=== Section Start ===

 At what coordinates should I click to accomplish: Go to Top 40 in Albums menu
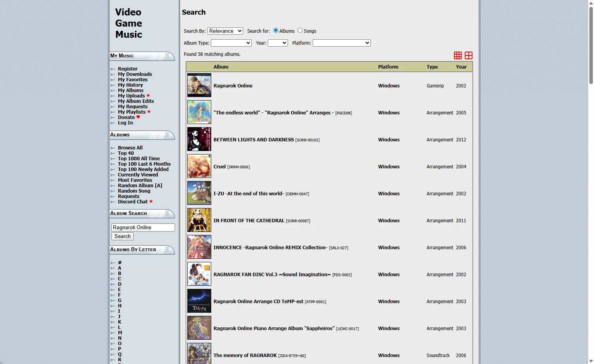(x=126, y=153)
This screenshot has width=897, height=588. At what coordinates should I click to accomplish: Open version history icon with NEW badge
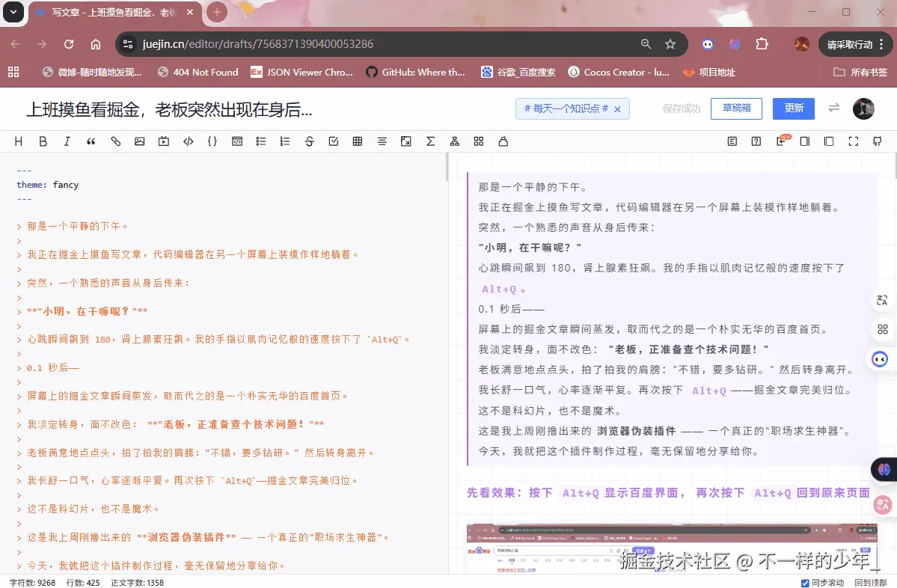pyautogui.click(x=780, y=141)
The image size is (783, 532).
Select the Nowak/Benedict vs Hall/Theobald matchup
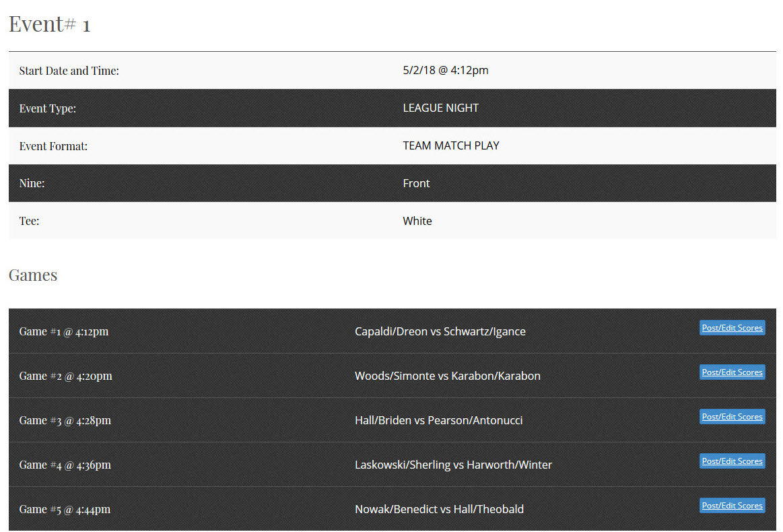[439, 509]
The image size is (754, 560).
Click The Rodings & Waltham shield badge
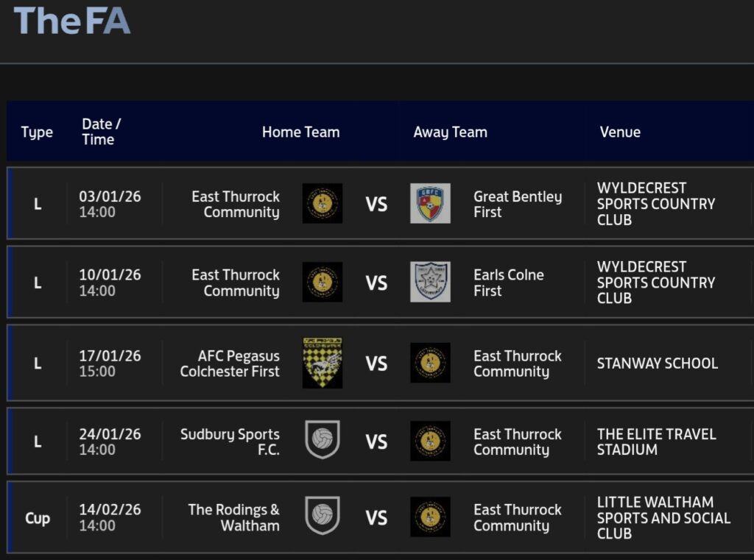pos(323,517)
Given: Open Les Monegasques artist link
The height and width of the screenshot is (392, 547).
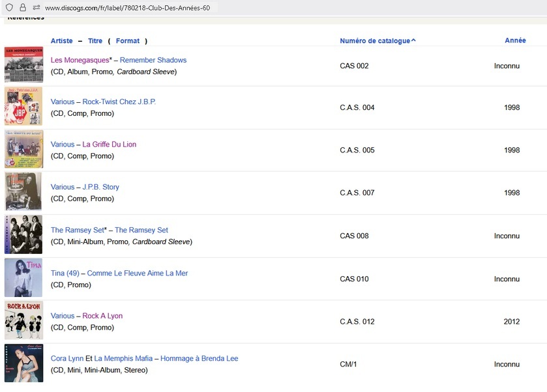Looking at the screenshot, I should coord(80,60).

=== Section End ===

**PROBLEM TO SOLVE**
Print all of the entries word for word. Skip any images they contain.

**PROBLEM SOLUTION**
 At what coordinates should I click to accomplish: Go to Top 40 in Albums menu
(x=126, y=153)
This screenshot has width=897, height=588. At what coordinates should I click to accomplish: Open version history icon with NEW badge
pyautogui.click(x=780, y=141)
The image size is (783, 532).
Select the Nowak/Benedict vs Hall/Theobald matchup
[439, 509]
The image size is (754, 560).
Click The Rodings & Waltham shield badge
pos(323,517)
Given: Open Les Monegasques artist link
The height and width of the screenshot is (392, 547).
Looking at the screenshot, I should coord(80,60).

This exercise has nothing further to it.